By: Jenni Taylor, Co-founder
He’s not safe, but he’s good (referring to Aslan the Lion, in The Lion, the Witch and the Wardrobe) ― C.S. Lewis
Do you wanna come with me? ‘Cause if you do then I should warn you, you’re gonna see all sorts of things. Ghosts from the past; Aliens from the future; the day the Earth died in a ball of flame; It won’t be quiet, it won’t be safe, and it won’t be calm. But I’ll tell you what it will be: the trip of a lifetime.― Doctor Who
Then something Tookish woke up inside him, and he wished to go and see the great mountains, and hear the pine-trees and the waterfalls, and explore the caves, and wear a sword instead of a walking-stick.― J.R.R. Tolkien, The Hobbit
Much of literature is deeply rooted in adventure, mystery, suspense, and a call to jump into the unknown. Holy texts echo that, asking us for radical commitments to love, and to take a spiritual journey.
There’s the key, I suppose. To stop looking at religion as an end, or something to attain, or an identity. “I’m religious,” is a cerebral statement, not one of the heart. “I’m an adventurer, an explorer, a woman with a mission and a long road-” now my belly feels full of the words and yearns to set one foot in front of the other on a new path.
It’s no good at all to stay safe if you want a spiritual journey. First, open your heart like the hobbit to hear the call of the pine trees and waterfalls, the highland music carried on the fog that tells you there has to be so much more than what we have now. There has to be. I refuse to live my life safely, ears and heart shut against the beckoning of adventure.

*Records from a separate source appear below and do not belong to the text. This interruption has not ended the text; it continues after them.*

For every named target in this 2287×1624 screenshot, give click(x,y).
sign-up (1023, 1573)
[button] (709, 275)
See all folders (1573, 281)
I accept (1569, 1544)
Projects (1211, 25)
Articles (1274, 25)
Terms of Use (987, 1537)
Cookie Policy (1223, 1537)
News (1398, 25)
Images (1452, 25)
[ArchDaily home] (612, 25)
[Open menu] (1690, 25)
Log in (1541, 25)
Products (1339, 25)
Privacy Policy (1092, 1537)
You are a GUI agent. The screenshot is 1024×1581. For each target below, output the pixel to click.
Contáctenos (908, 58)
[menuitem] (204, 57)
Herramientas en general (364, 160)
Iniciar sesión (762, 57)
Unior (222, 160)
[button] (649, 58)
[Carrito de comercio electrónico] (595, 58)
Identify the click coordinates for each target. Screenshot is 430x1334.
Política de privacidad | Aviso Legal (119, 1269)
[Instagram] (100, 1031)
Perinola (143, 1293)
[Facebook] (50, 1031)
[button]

Spiritual journeys aren’t safe. They involve all sorts of strange things, like crying in a yoga pose or dancing with joy or staying in a tree until something makes sense- and that something usually won’t make sense to anyone else. Spiritual journeys consist of one step forward and two steps back, winding paths, and the same truths repeated over and over in different ways until they are finally ingrained on your heart and shown in your grey hair.
But I for one, would like to pick up that walking stick, face the lion, and grab the Doctor’s hand to journey off into the unknown and see what I can see. There is more. So much more. And I am determined to find it.